■ Brano del documento:
▬▬▬▬▬▬
Quando Cina e India si incontrano il resto del mondo sta a guardare
05 Gennaio 2011
Quando Cina e India si incontrano il mondo sta a guardare. Mentre l’Occidente tenta faticosamente di venir fuori dalla crisi, le economie dei due Paesi continuano a crescere a ritmi sostenuti. Ma i due giganti asiatici sono ormai anche due pesi massimi della diplomazia internazionale. L’evoluzione dei rapporti tra questi due stati-continenti con una popolazione totale di quasi tre miliardi di persone potrà avere conseguenze decisive sull’asseto dell’area che va dal Medioriente al Pacifico, passando per l’Asia centrale.
▬▬▬▬▬▬
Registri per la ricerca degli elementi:

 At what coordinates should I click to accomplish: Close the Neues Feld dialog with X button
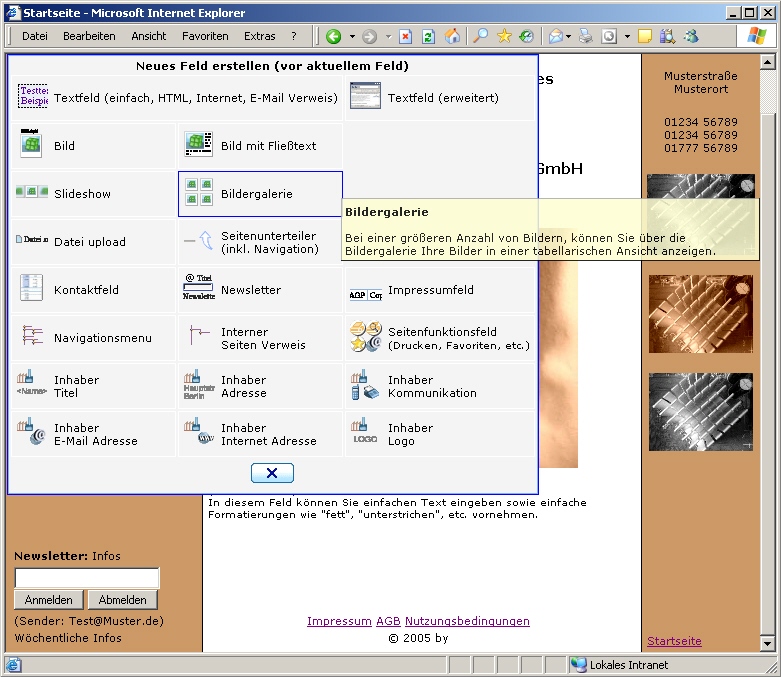coord(272,473)
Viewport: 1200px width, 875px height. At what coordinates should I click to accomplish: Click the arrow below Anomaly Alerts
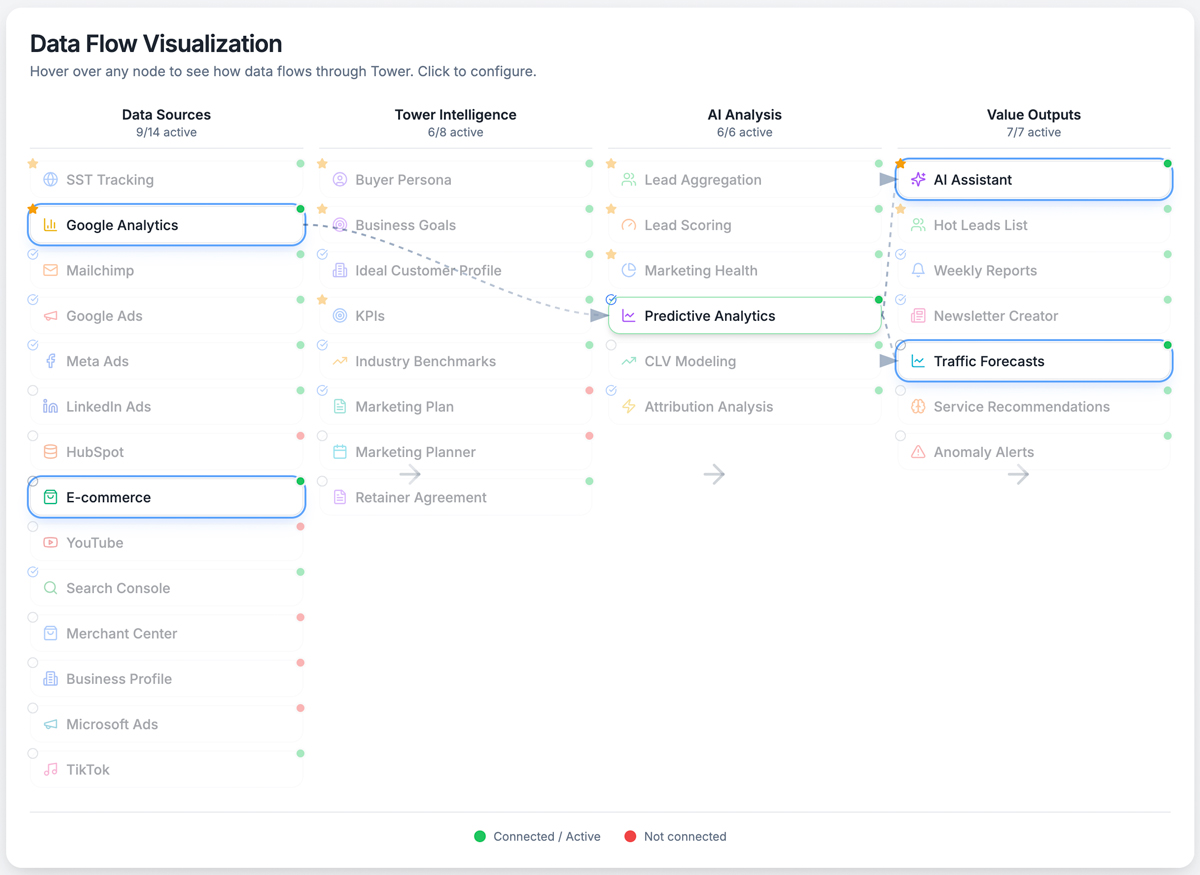[x=1018, y=475]
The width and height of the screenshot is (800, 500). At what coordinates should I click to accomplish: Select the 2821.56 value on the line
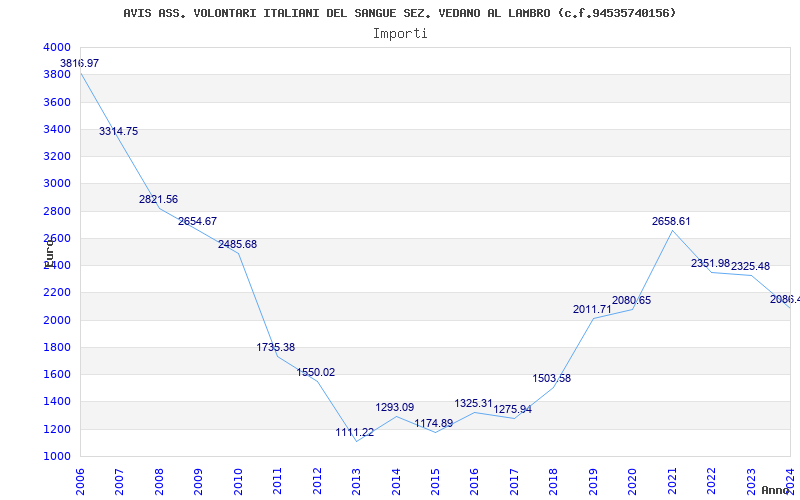point(158,199)
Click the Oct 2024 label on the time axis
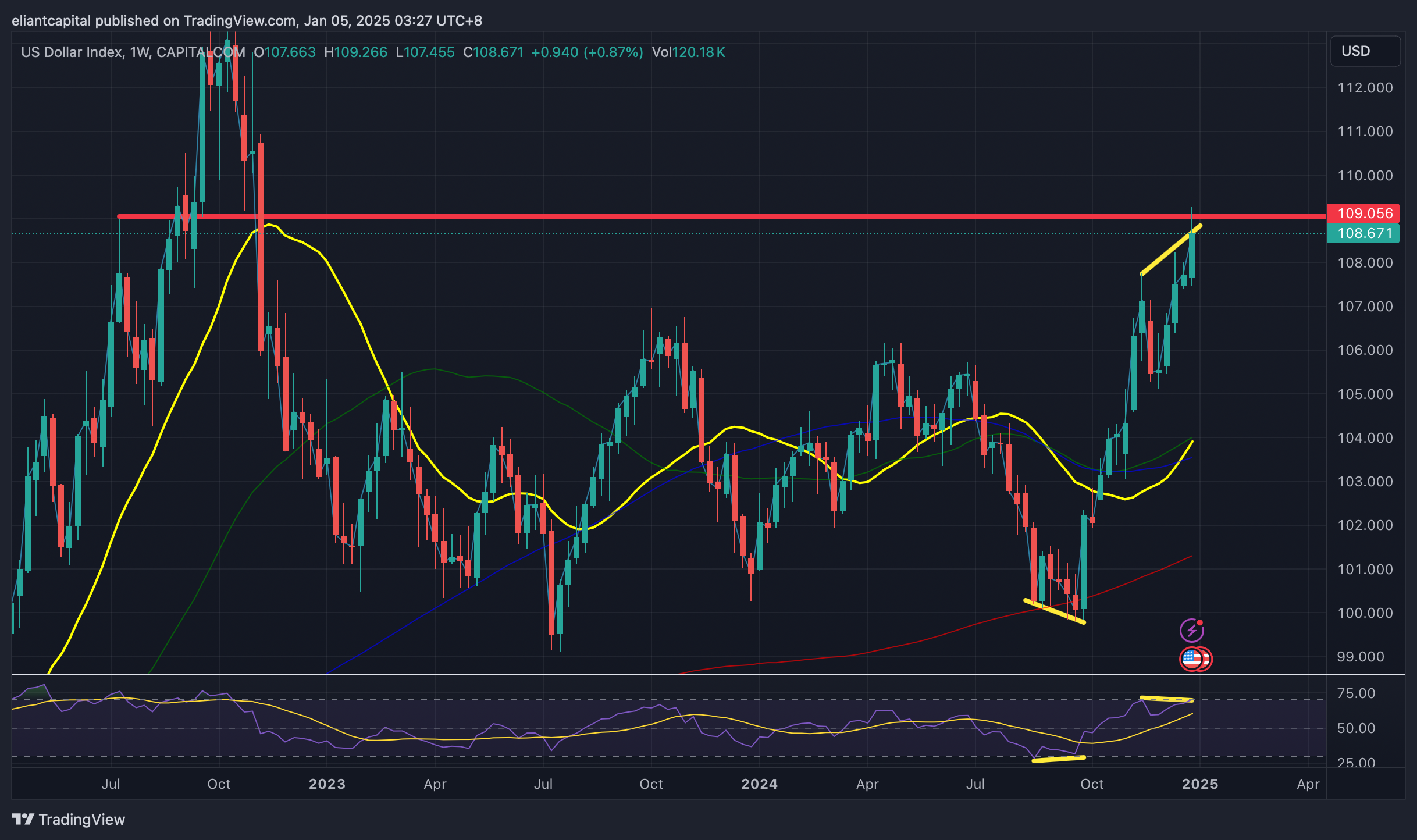1417x840 pixels. (x=1091, y=784)
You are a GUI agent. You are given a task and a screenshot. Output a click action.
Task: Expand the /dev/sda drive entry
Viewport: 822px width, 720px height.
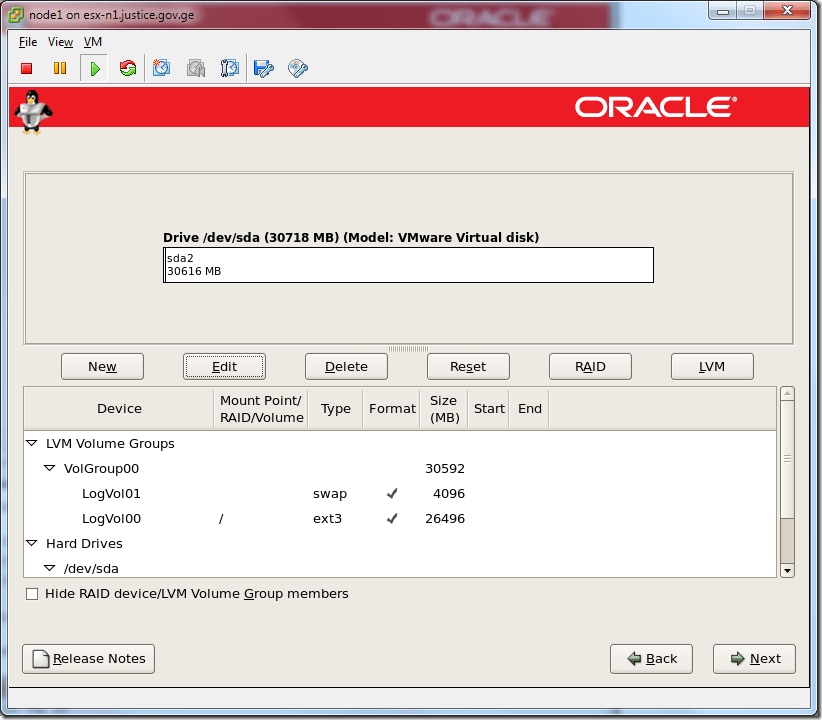tap(48, 568)
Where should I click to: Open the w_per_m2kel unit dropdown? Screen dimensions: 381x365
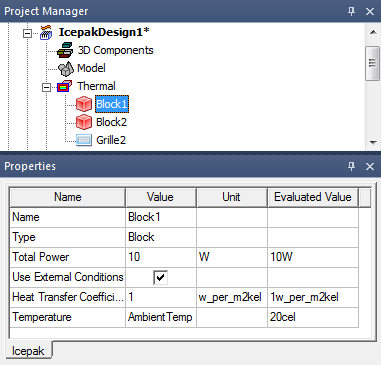pos(232,297)
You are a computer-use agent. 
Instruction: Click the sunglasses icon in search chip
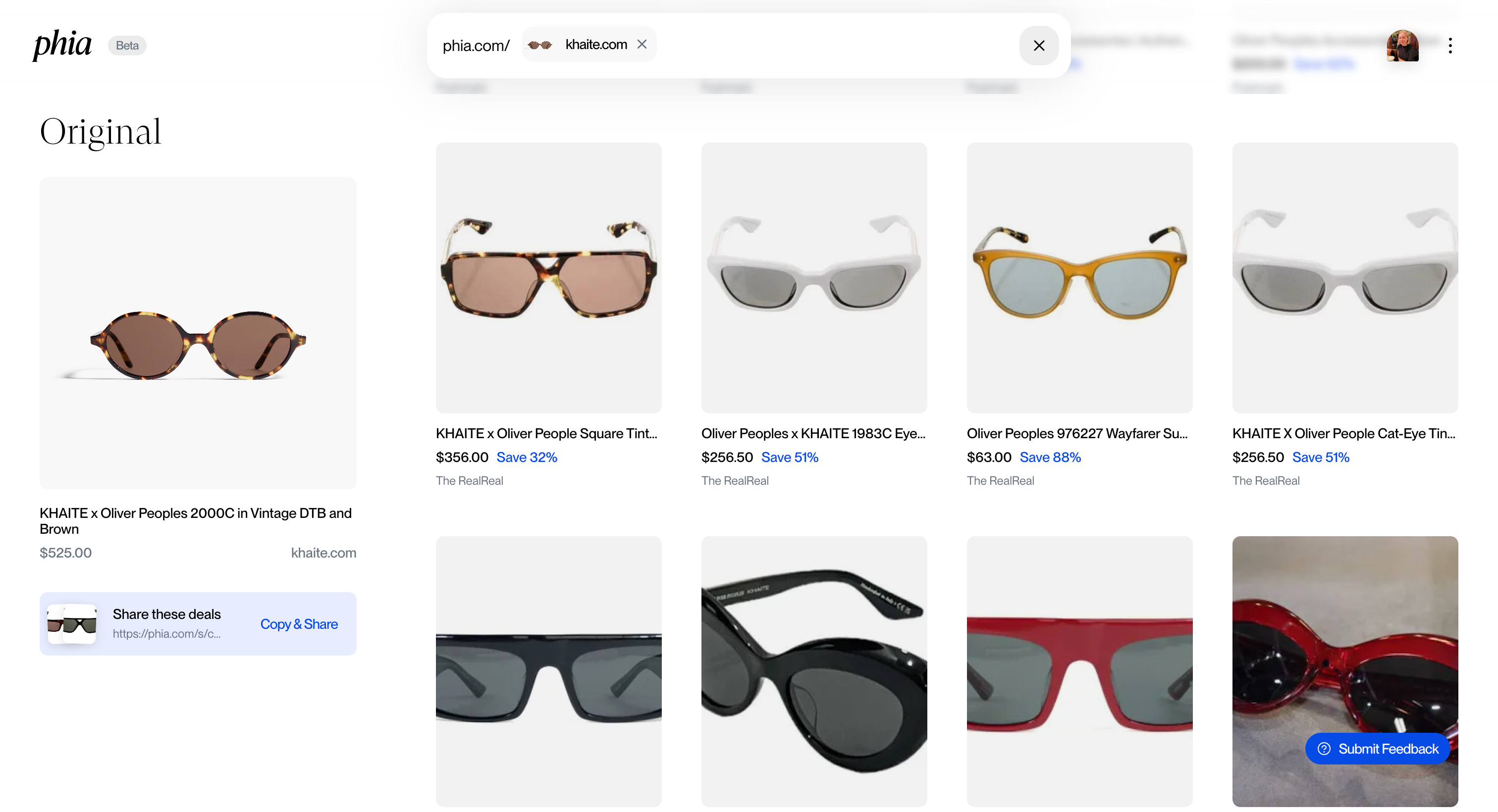[539, 45]
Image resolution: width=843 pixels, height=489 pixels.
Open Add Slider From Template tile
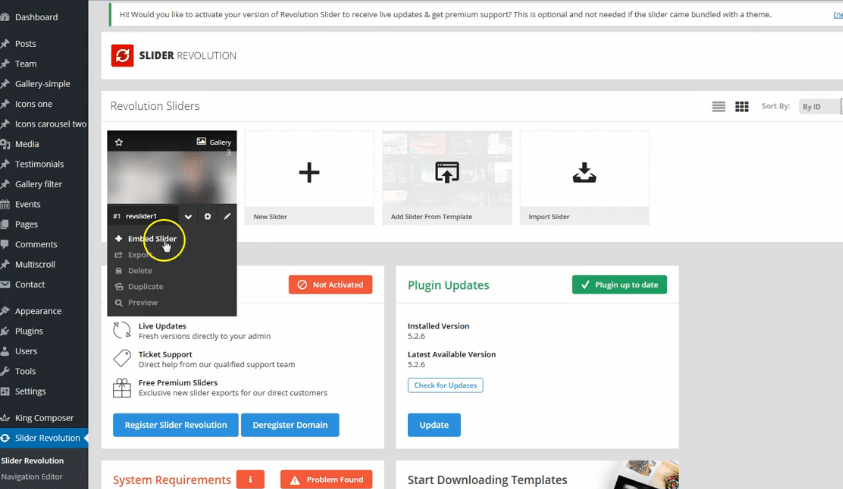pyautogui.click(x=446, y=173)
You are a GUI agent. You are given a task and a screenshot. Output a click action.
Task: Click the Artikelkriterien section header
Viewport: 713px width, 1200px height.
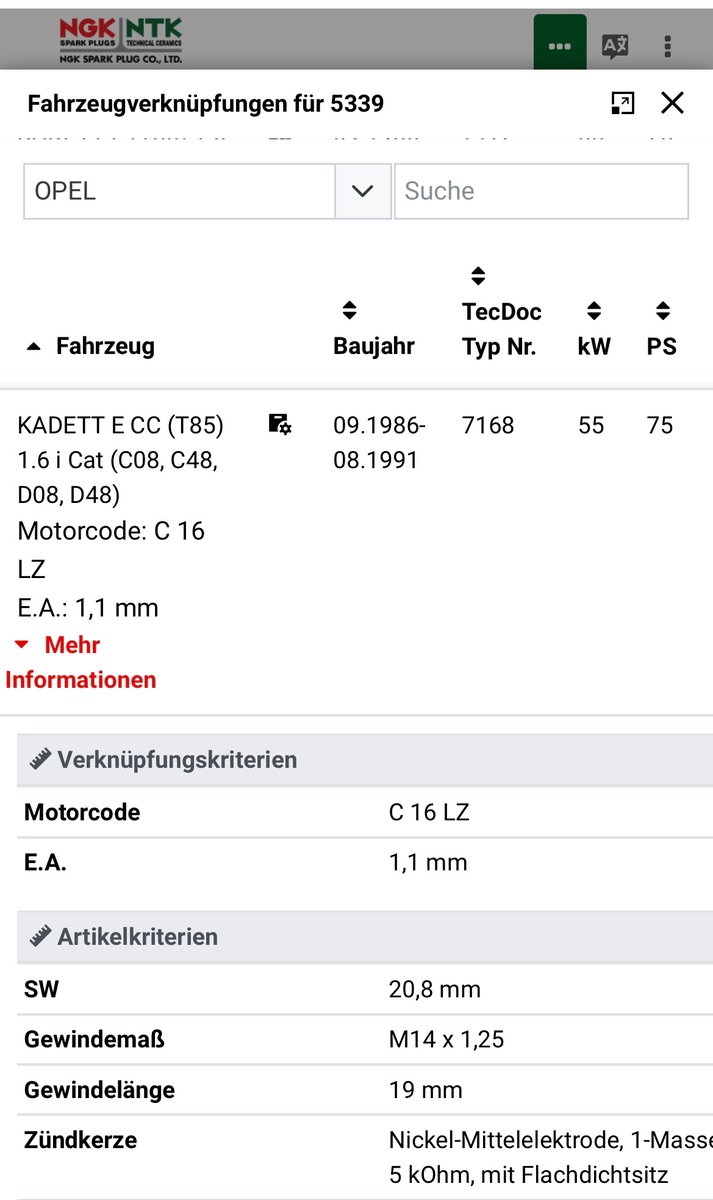point(137,937)
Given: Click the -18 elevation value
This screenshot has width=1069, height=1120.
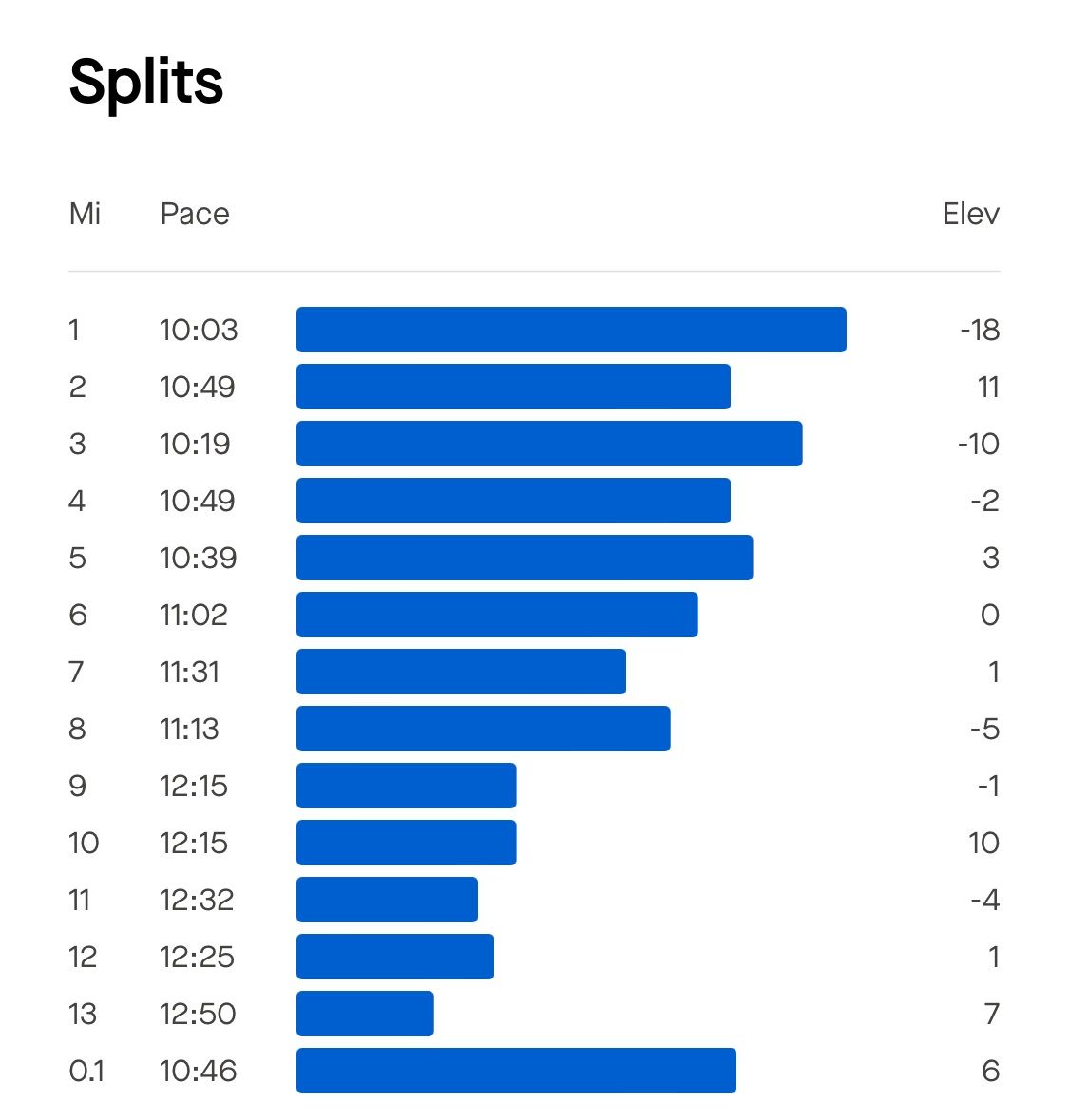Looking at the screenshot, I should click(980, 330).
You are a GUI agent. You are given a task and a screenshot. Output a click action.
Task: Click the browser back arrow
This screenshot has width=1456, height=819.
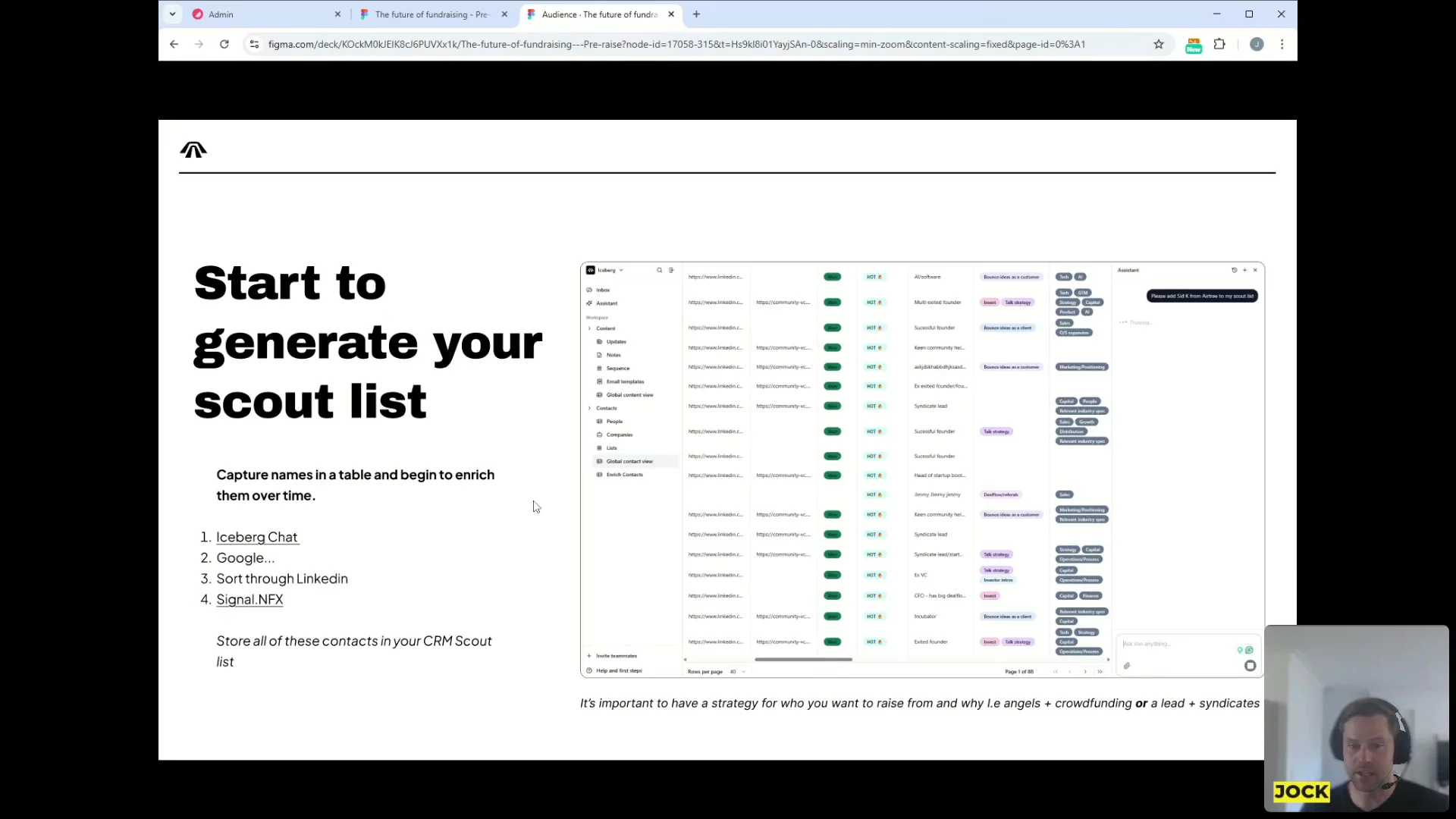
▬▬▬▬▬▬
Per ciascuna affermazione indica se concorda con il brano su Cina e India, rispondendo sì o no e citando testualmente le parole del brano che lo stabiliscono.
1. Le economie di Cina e India crescono a ritmi sostenuti.
2. La popolazione complessiva dei due Paesi supera i tre miliardi di persone.
3. L’Occidente è già uscito dalla crisi.
Per rispondere basati soltanto sul brano su Cina e India.

1. Sì: "le economie dei due Paesi continuano a crescere a ritmi sostenuti".
2. No: "con una popolazione totale di quasi tre miliardi di persone".
3. No: "Mentre l’Occidente tenta faticosamente di venir fuori dalla crisi".